* Page text *
▬▬▬

- Host city: Cortina d'Ampezzo, Italy
- Arena: Olympic Ice Stadium
- Dates: January 11–13
- Winner: Team Yıldız
- Curling club: Milli Piyango CA, Erzurum
- Skip: Dilşat Yıldız
- Third: Öznur Polat
- Second: İfayet Şafak Çalıkuşu
- Lead: Berfin Şengül
- Alternate: İclal Karaman
- Coach: Bilal Ömer Çakır
- Finalist: Xenia Schwaller

= 2024 Cortina Curling Cup =

The 2024 Cortina Curling Cup was held from January 11 to 13 at the Olympic Ice Stadium in Cortina d'Ampezzo, Italy as part of the World Curling Tour. The event was held in a round-robin format with a € 20,000 purse.

▬▬▬

* Data shown *
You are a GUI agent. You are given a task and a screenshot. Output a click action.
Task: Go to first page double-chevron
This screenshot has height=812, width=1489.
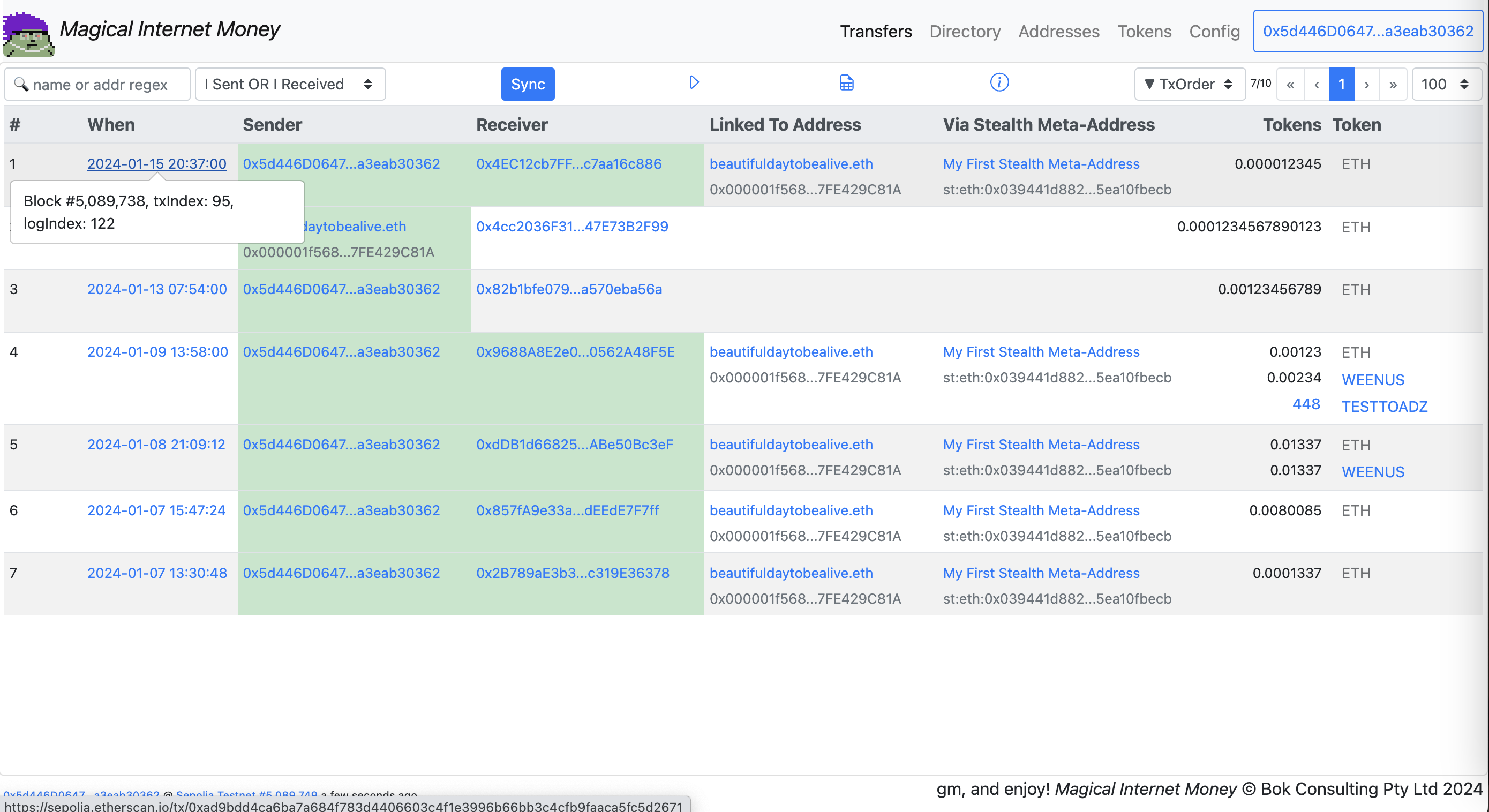[x=1290, y=85]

▬▬▬

* Required actions *
A) Answer these questions from the 2024 Cortina Curling Cup text.
(i) Who was the skip of the winning team?
(ii) How large was the event's purse?
(iii) What tour was the event part of?
B) Copy the 2024 Cortina Curling Cup text word for word from "The 2024 Cortina" to "a € 20,000 purse.".

* Solution list *
A)
(i) Dilşat Yıldız
(ii) € 20,000
(iii) The World Curling Tour

B)
The 2024 Cortina Curling Cup was held from January 11 to 13 at the Olympic Ice Stadium in Cortina d'Ampezzo, Italy as part of the World Curling Tour. The event was held in a round-robin format with a € 20,000 purse.